Anyhow, you and your zine are rad, rad, RAD!!!! You women are doing vital, healing work in the world, and being utterly fabu­lous while you do it! I especially want to congratulate you on the bi-dyke dialogue that seems to be going on in your pages — I hope to see this topic increase in upcoming issues. Thanks for having the courage to include fat bi women in the queer women’s community, which many of us turn to as the only one which will (sometimes) accept and take us seriously as fully sexual beings. I also LOVE all the hot butch­femme material you publish — keep it up and give us more!!! I believe very strongly that we fat femmes need to support each other in a world (even, sadly, within the queer community) that tells us we can’t be sexy and beautiful and desirable (and all you strapping butches, fat and thin alike, better be listening too!). Y’know, I recently read the book Nothing To Lose by Dr. Cheri K. Erdman. While I thought it was pretty good (and, surprisingly enough, not altogether ignoring of us other-than-mainstream types), it didn’t go far enough for me. The book’s focus was on fat acceptance — I want to be BEAUTIFUL! All you fat femmes out there know what I’m talking about!
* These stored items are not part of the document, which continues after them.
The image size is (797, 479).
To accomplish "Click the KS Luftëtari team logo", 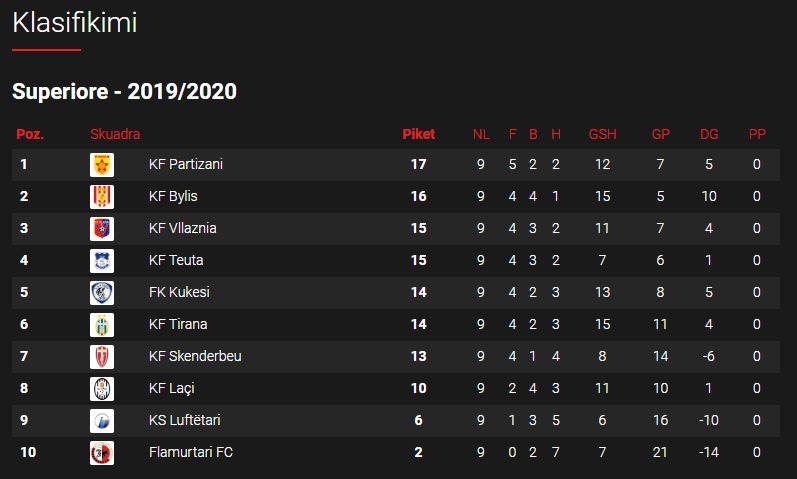I will (x=102, y=421).
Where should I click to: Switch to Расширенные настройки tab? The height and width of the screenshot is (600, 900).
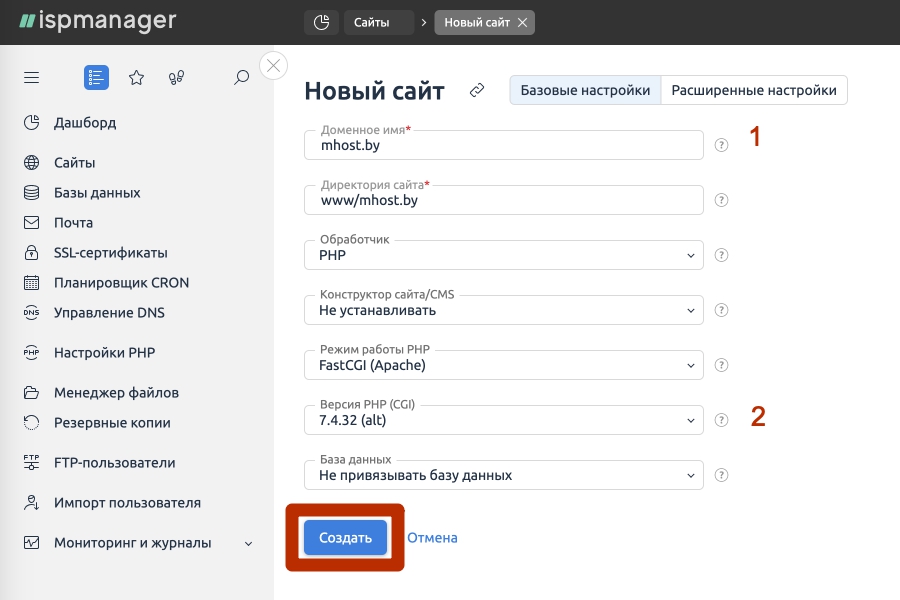point(754,90)
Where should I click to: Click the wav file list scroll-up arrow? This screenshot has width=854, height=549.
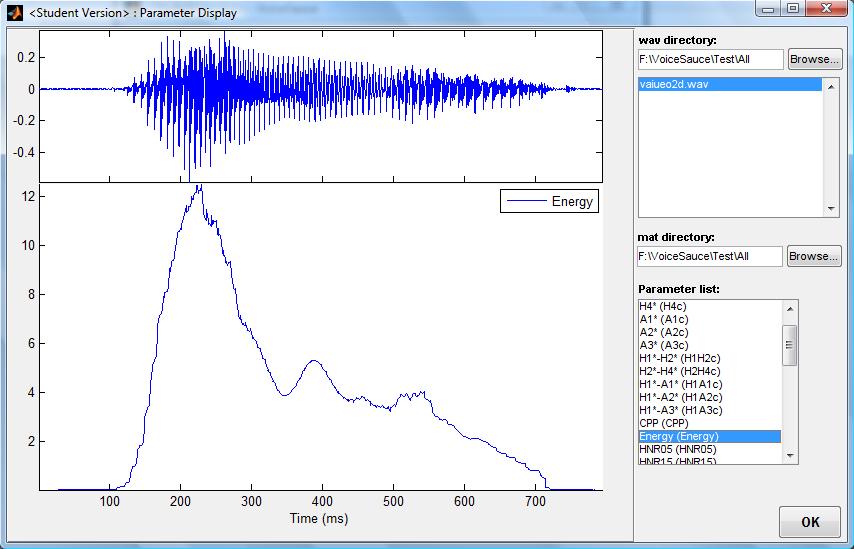pyautogui.click(x=830, y=86)
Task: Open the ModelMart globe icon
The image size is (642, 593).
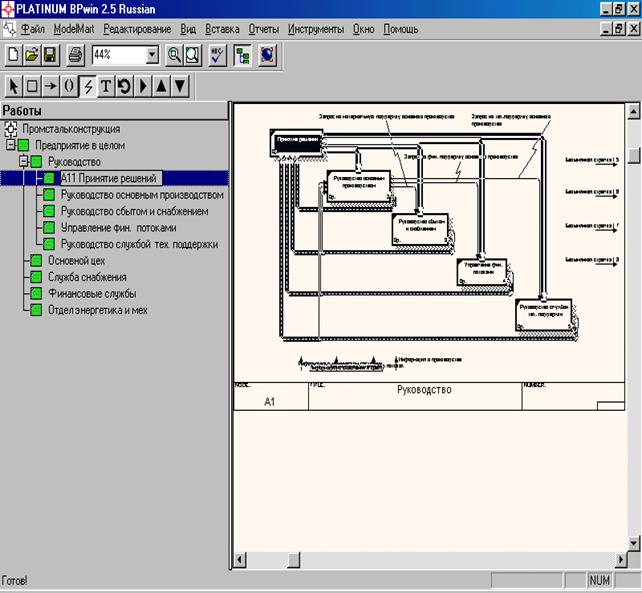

Let’s talk to each other- let’s use the pages of FaTGiRL to come out as the hot thangs we are! 

Love and gazillions of hot, wet kisses,
Kathy
Cincinnati, Ohio 

Fatphobia in the Bedroom 

Dear FaT GiRL & Her Beautiful Vixens, 

I needed someone to talk to, to tell about what happened to me on Thursday. My girlfriend and I have been together for three years and over that time we have been sepa­rated on numerous occasions, due to the fact that she is American and I am English. Anyway, I am fat — big breasts and big tummy. We tried to have sex on Thursday night when my girlfriend turned to me and started to cry because she said that she is turned off by my size — waist 36, breasts 36DD. Every negative image I had of myself was height­ened, my hurt and anger at her was completely lost to my deep humilia­tion. Of course she was immediately apologetic about how she did not mean it. But shit, where do I go from here? All my life my family has ridiculed me about my weight. I des­perately tried to keep on liking and loving myself but faced with mass media stereotypes, the cruelty of others, and my total lack of self esteem, I failed. Your magazine is the only thing that gave me hope and continues to give me hope. I am still trying to work out what to do about the situation between my girl­friend and me. I am sure many of you are screaming for me to dump her sorry arse, but three years is a long time and I do still love her — I think. I want to be proud of my size and myself. I think all the women you have pictures of are incredible, big and beautiful and so sexy. Through reading your magazine I begin to feel normal and that I am a great person whatever the hell the size of my breasts or stomach are. Thank you. Thank you. Thank you. 

—Nathalie, Brooklyn, N.Y.

Sondra Says: Whatever you decide about your rela­tionship with your girlfriend, know that what she said to you and how she said it speaks volumes about her and nothing about you, your desirability, worth, or beauty. You are right. You should be proud of your size and yourself — you obviously have much reason to be. 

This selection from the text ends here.